DL-based approaches outperform traditional registration methods in terms of both DS and HD. The weakly-supervised variants of Voxelmorph-diff provide improvements over Voxelmorph-diff, consistent with previous research [4]. Using segmentation masks as additional input channels to the network (VM(img+seg)) yields better results than using them just to compute the loss and drive gradient updates (VM-Dice) (73.96% vs 73.70%). However, conversely the former requires segmentation masks during inference, while the latter do not. The combination of these two strategies (VM-Dice(img+seg)) further improves registration performance (\(\sim \) \(0.5\%\) in terms of average DS). Composing sub-deformation fields also improves registration accuracy of the trained networks, with Voxelmorph-diff (compose) achieving \(0.6\%\) higher average DS than Voxelmorph-diff (73.78% vs 73.16%), and VM-Dice (compose) achieving \(\sim \) \(1.7\%\) higher average DS than VM-Dice (75.44% vs 73.70%). We found that the DDIR(baseline) achieves \(\sim \) \(1\%\) higher average DS than VM-Dice(img+seg) (76.90% vs 75.93%), which highlights the advantage of using a multi-channel encoder-decoder network. Compared with DDIR, we found that incorporating discontinuity further improves the average DS (77.99% vs 76.90%). Correspondingly, DDIR also obtains the best performance in terms of the DS for LVBP, LVM and HD, while its RV DS is lower than VM-Dice(compose). We evaluated the statistical significance of these results using paired t-tests and found that DDIR significantly outperforms Voxelmorph-diff, VM-Dice, VM(img+seg) and VM-Dice(img+seg) on all DS and HD metrics (P-value < 0.05). DDIR also significantly outperforms DDIR(baseline) in terms of average DS, RV DS and HD. Each sub-deformation field generated by DDIR are smooth (without foldings). After composing, the discontinuity only exists at the interface of different sub-regions, which demonstrates that DDIR can generate locally-smooth but globally-discontinuous deformation fields.

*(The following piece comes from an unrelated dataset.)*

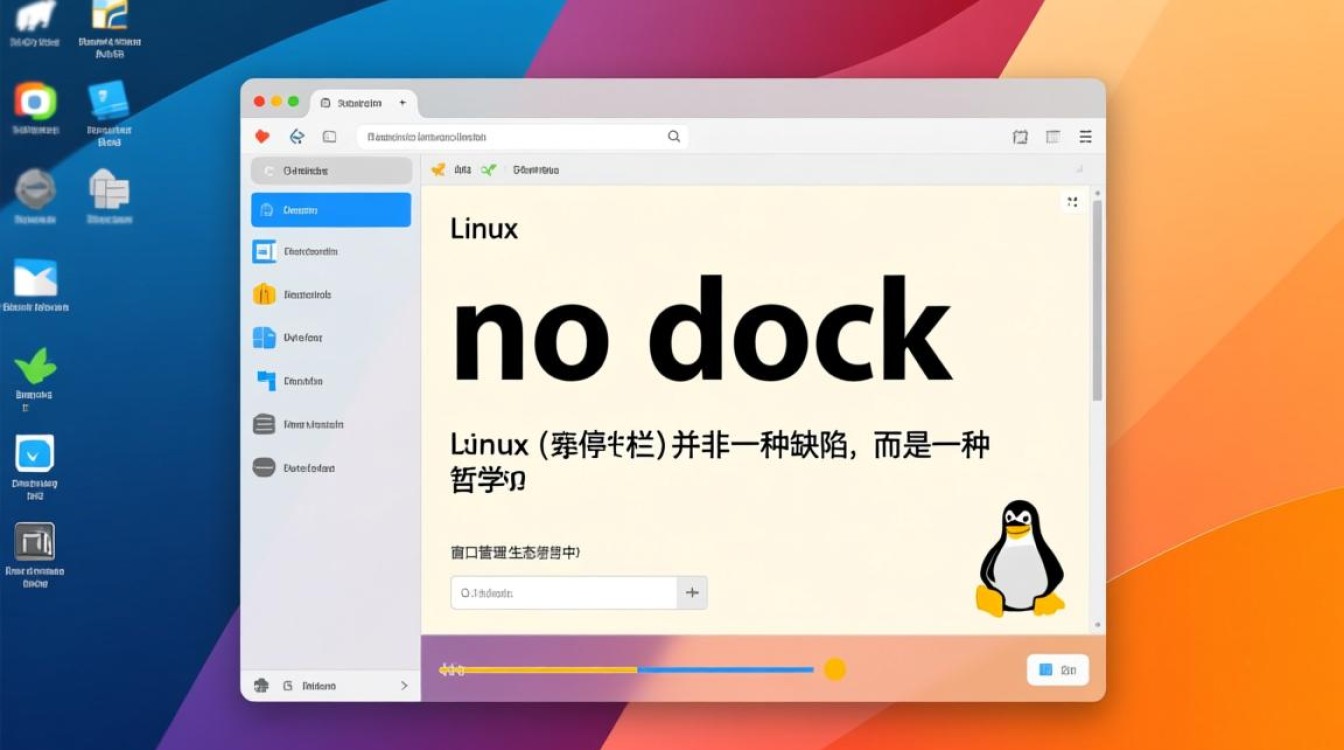Screen dimensions: 1344x750
Task: Open the search dropdown in the address bar
Action: (674, 136)
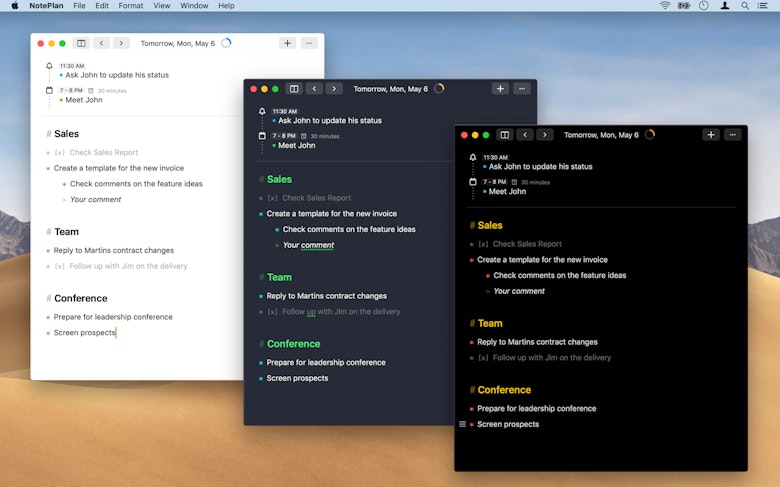Click calendar event icon in black window

coord(473,181)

The clinical indices, LVEDV and LVMM, show no significant differences (P-value > 0.05) post-registration using DDIR to the reference values, not afforded by other approaches. This demonstrates the superiority and clinical value of our method. To analyse the discontinuity on the deformation fields, we visualise the deformation fields generated using DDIR and DDIR (baseline) (presented in the supplementary material), where the discontinuity is observed for the former along the LV and RV boundaries. To further demonstrate the robustness and generalisability of our approach, we apply the models trained on UKBB data, to the publicly available Automatic Cardiac Diagnosis Challenge (ACDC) data set. The qualitative and quantitative results are included in the supplementary material for brevity. As cardiac motion in ACDC images is not as pronounced as in UKBB (in some cases, the images in ED are very similar to ES), only marginal differences in registration performance are observed between DDIR and the other composition-based methods in terms of DS and HD. However, as before, DDIR outperforms Voxelmorph-diff and traditional state-of-the art methods. Additionally, the clinical indices quantified (LVEDV, LVMM) post registration using DDIR show no significant differences to the reference, not afforded by any of the other methods investigated. This demonstrates the potential for applying DDIR in real clinical scenarios.

4 Conclusion

We proposed a novel weakly-supervised discontinuity-preserving registration network, DDIR, which significantly outperformed the state-of-the-art, in intra-patient CMR registration. DDIR preserves LV clinical indices post-registration, not afforded by the other approaches. This makes it compelling as a tool for use in clinical applications as it ensures that common diagnostic biomarkers for the LV are preserved post-registration.